The price increase will affect the trains of JSC ‘Federal Passenger Company’, JSC ‘Sakhalin Passenger Company’ and JSC ‘Yakutia Railways’.

In 2013 tariffs for traveling in sitting and couchette carriages grew 20% due to the state not providing FPC with sufficient funds for reimbursing losses incurred due to government tariff regulation.

Inland tariffs for compartment, sleeping and first-class cars will not be indexed, which marks the third consecutive year prices for these cars remain unchanged.

For the compartment cars of the trains plying across Central Russia a newly-implemented system of ‘dynamic pricing’ is going to be in effect.

It is similar to the system used for selling air tickets. Tariffs are subject to change throughout the whole sales period (45 days) due to a number of factors: demand, number of vacant seats, market alternatives. Tickets will be at their cheapest during the first day of sale.

During the period of preparation for the Olympic Games those passengers who buy tickets for compartment and sleeping cars and set off for Krasnodar Krai from December 21, 2013 to April 16, 2014 will be able to use current tariffs which are in effect from November 1 to December 31, 2013.

These trains are not subject to the special ‘Plan ahead’ tariffs and seasonal tariffs, and these prices are not applicable to the trains already enrolled in the ‘dynamic pricing’ program.

Next year FPC will bring back the popular special tariffs ‘Plan ahead’ and ‘Buy more – pay less’, which will cover only inland compartment cars outside the framework of the ‘dynamic pricing’.

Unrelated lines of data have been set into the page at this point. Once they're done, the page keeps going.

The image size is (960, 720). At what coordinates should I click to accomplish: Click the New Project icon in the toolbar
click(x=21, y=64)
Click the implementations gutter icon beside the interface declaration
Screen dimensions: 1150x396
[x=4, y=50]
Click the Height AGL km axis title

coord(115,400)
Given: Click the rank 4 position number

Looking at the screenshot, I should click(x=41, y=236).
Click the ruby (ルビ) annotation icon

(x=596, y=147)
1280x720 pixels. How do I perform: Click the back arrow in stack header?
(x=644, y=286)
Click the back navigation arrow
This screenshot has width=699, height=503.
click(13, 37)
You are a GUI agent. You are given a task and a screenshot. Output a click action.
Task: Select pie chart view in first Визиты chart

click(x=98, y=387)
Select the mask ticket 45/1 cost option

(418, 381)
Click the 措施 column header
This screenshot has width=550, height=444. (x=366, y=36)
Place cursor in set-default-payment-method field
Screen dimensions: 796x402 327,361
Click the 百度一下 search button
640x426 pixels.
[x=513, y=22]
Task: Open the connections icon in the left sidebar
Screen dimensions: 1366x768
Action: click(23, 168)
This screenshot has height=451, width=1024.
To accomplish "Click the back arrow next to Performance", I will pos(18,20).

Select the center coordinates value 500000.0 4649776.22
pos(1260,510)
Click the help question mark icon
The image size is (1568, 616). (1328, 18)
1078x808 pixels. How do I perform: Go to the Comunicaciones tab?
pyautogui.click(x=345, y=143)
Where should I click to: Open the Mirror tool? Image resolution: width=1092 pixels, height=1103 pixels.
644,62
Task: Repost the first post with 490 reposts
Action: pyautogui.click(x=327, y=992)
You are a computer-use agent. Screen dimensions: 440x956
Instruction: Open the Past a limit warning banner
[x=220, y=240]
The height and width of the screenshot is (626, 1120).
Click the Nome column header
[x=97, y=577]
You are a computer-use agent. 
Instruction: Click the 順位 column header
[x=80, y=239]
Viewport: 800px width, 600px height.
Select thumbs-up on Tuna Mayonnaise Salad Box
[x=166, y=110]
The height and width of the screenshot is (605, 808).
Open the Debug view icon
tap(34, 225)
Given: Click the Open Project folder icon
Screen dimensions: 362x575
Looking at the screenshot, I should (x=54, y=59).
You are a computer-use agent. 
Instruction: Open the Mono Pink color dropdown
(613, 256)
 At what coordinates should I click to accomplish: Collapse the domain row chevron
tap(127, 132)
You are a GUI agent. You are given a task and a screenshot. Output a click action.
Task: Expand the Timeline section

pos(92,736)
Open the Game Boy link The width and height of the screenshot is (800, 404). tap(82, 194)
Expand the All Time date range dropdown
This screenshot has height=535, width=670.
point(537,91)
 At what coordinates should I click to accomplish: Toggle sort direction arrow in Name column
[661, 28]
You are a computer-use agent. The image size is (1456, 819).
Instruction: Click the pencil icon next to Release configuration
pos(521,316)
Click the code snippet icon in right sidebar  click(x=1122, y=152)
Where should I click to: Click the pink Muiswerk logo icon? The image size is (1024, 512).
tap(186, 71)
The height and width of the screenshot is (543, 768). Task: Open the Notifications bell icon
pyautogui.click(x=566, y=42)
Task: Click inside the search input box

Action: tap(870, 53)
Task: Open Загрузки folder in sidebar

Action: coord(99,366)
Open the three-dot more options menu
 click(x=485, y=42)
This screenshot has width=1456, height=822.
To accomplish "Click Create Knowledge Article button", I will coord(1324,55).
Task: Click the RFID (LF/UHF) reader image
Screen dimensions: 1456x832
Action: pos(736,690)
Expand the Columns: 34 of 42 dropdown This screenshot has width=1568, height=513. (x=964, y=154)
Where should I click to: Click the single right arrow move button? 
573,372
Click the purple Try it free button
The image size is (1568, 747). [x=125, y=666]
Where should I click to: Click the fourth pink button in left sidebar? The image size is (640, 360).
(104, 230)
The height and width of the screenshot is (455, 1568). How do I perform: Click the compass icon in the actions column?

The ‘Plan ahead’ tariff affords a buyer a 50% discount for compartment car tickets, providing they are bought from 45 to 31 days prior to departure.

“Such a discount provides an opportunity to travel in a compartment for the price of a couchette,” says Elena Miroshnikova, press secretary for FPC. The tariff is only available from January 1, 2014 to April 24, 2014.

The ‘Buy more – pay less’ tariff lets passengers buy tickets at a 10% discount starting January 1 and until December 31, 2014, except for two days – May 8 and 9. However, the discount only applies to round trip tickets.

TRN asked travel agents who organize railway sightseeing tours to comment on this news.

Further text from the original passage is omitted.